If a patient gets admitted to an emergency ward on a weekend in the British hospitals s/he is worse off, as senior consultants do not go for ward-rounds, to see the new admissions. So, many short-term cross-sectional studies were carried out to sort this out; but, recently, the editor of the British Medical Journal (BMJ) chose to write an editorial about the subject wherein she was non-committal in deciding which way the wind is blowing.
Disease is an accident and it cannot be programmed to hit only on working days. The hospitals are adequately staffed by junior doctors even on weekends. This was so even when I was an SHO (senior house officer), registrar and SR (specialty registrar) in England decades ago. Most of the work is done by the junior doctors anyway even on weekdays. The consultants were there just to guide and help when we got stuck. They were on call even during the weekends, if needed. I am told that now the consultants will have to work harder as there are fewer junior doctors. All said and done, the brunt of hospital disease management depends on the junior doctors. Under these circumstances, what is our problem during the weekends?
What about the impact of fewer doctors on patients? A 14-country study showed that where there were more doctors per capita in the US and Europe, but mortality was higher, health of the population worse and longevity lower compared to countries with very few doctors per capita like in Japan. (Journal of the American Medical Association 2000; 284: 483) In addition, Japan had the best health indices with least mortality and morbidity with less healthcare costs. Japan also had one more advantage: the majority of doctors there were family physicians.
If we extrapolate those data here, weekend patients must be the luckiest! When doctors went on strike in Israel a few years ago (2 BMJ 2000;320:1561), Bogota in Columbia and Saskatchewan in Canada, mortality and morbidity did fall precipitously only to climb back to normal when doctors came back to work in full strength! The five-star ICU almost next door to the War theatre in Vietnam vis-à-vis almost nil medical facility in Falklands War where the seriously injured soldiers, at times, were left on the snow for hours to be airlifted to England, showed no statistically significant difference in overall mortality with marginally better results in Falklands cases.

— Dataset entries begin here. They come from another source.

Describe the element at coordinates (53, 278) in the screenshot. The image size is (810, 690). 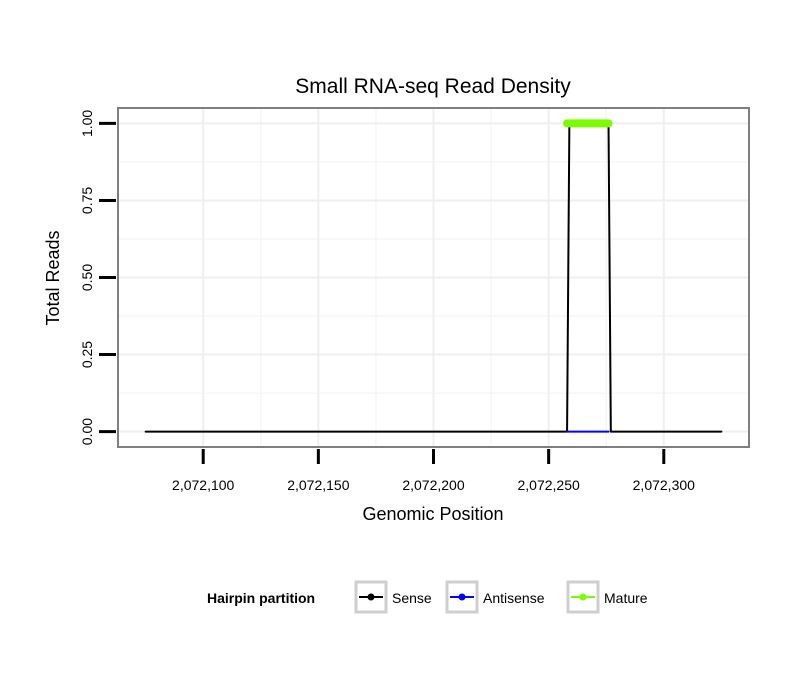
I see `y-axis-title: Total Reads` at that location.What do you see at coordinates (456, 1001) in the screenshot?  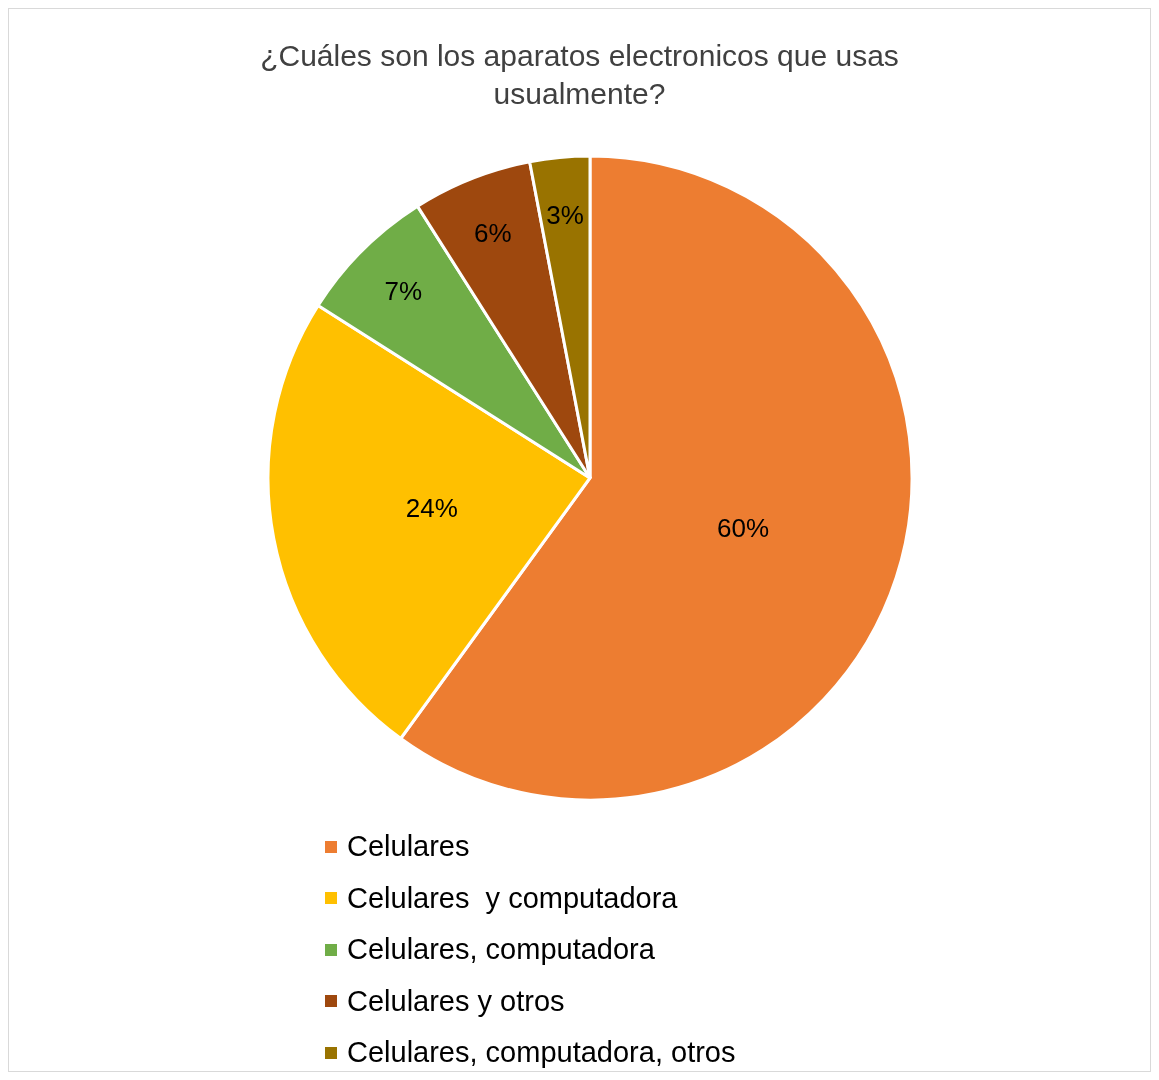 I see `legend-label: Celulares y otros` at bounding box center [456, 1001].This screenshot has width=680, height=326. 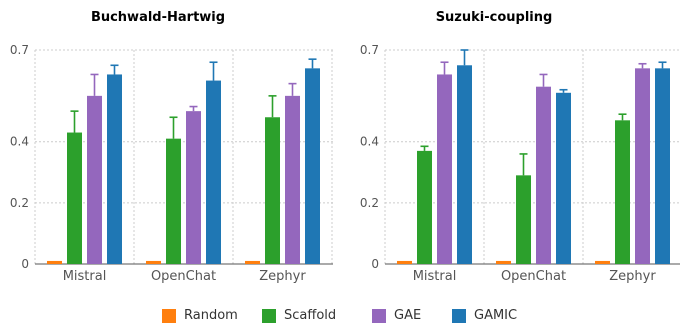 I want to click on legend-item-random: Random, so click(x=200, y=316).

We need a good audit on what we do to patients in an emergency. Nature has in-built mechanisms to keep a person alive after severe injury like auto-transfusion, auto-infusion, autonomic system mediated redistribution of the circulation, clotting cascade and supply of extra energy through neo-glucogenesis and many other changes that we are yet to comprehend. As pointed out by Mary Tinnetti, in her article End of Disease Era, “The time has come to abandon disease as the focus of medical care. (American Journal of Medicine 2004; 116: 179) The changed spectrum of health, the complex interplay of biological and non-biological factors, the aging population, and the inter-individual variability in health priorities, render medical care that is centred on the diagnosis and treatment of individual diseases, at best, out-of-date and, at worst, harmful. A primary focus on disease may inadvertently lead to under-treatment, overtreatment, or mistreatment... Clinical decision making for all patients should be predicated on the attainment of individual goals and the identification and treatment of all modifiable biological and non-biological factors, rather than solely on the diagnosis, treatment, or prevention of individual diseases.” I couldn’t agree more.
Our reductionist method of looking at weekend syndrome does not give you clear answers adding to my argument that all is not well in our knowledge base about human physiology, pathology and worse than them both our faulty management strategies. Junior doctors are, in some ways, better equipped to manage acute illness compared to specialists who are needed to think deeply about vexing problems which need many bright heads to solve. Otherwise, a specialist could complicate matters further. Let us get out of the weekend mind-set to whole week problems in disease management!